Have as few I/O loads as possible. The fewer connections towards the network, the better. The Document Object Model processing can be speeded up by simplifying your code. Steve Souder’s “14 Rules for Faster-Loading Web Sites” is a really good read on this subject.
Actionable information
Are the various states of the loading process getting faster or slower? Perhaps there’s a sudden change in a particular one? Or a long-term change in multiple ones? You basically want to determine two things:
- How your end-users are actually experiencing your website or mobile application
- How such data can be translated into actionable insights to achieve DevOps and business goals
To get as close as possible to hitting both criteria, there may be no better starting point than using Real User Monitoring (RUM – pronounced like every pirate’s favorite beverage). It’s an approach to web monitoring that aims to capture and analyze every transaction of every user of your website or application.

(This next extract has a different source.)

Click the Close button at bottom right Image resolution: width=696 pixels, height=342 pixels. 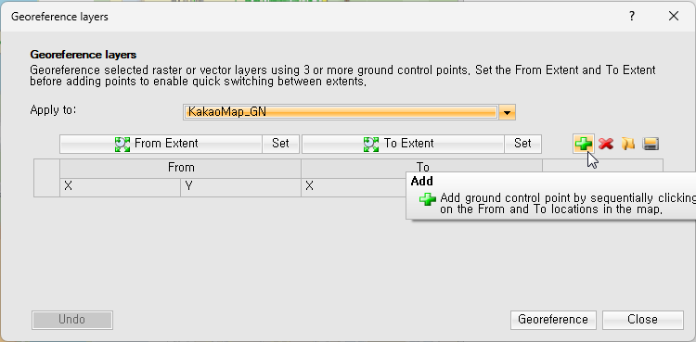(x=642, y=320)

If your site experiences slowdowns and you see that one or more states have slowed down, you can use a tool like Pingdom’s Full Page Test to see what resources the browser reads, from where, and how long each takes to download and process. With Real User Monitoring, you start collecting data from all visitors to your site. By using local agents or small bits of JavaScript to gauge site performance and reliability from the perspective of client apps and browsers, top-down RUM focuses on the direct relationship between site speed and user satisfaction, providing valuable insights into ways you can optimize your application’s components and improve overall performance.
Get answers to questions like
- Where do my visitors come from?
- How fast did the page load?
- Which browser is the fastest for my website?
- Which is the slowest?
- Did a peak in load time coincided with a peak in the number of visitors?
- How does the speed of my website compare between my country and another?
- Are my visitors happy or frustrated?
- What are the fastest load times?
- What does the long tail of visitors with slower performance look like?
- Where did the load time go?
- Are there any differences over time?
- What are the actual performance metrics for mobile, desktop and tablet visitors?
Read more here, if you like. Or check out our website monitoring tools. And as we mentioned in another blog post, Google is already testing a Slow label in the search results for slower sites, so remember the words of the world champion racing driver Mario Andretti:
“If everything seems under control, you’re not going fast enough.”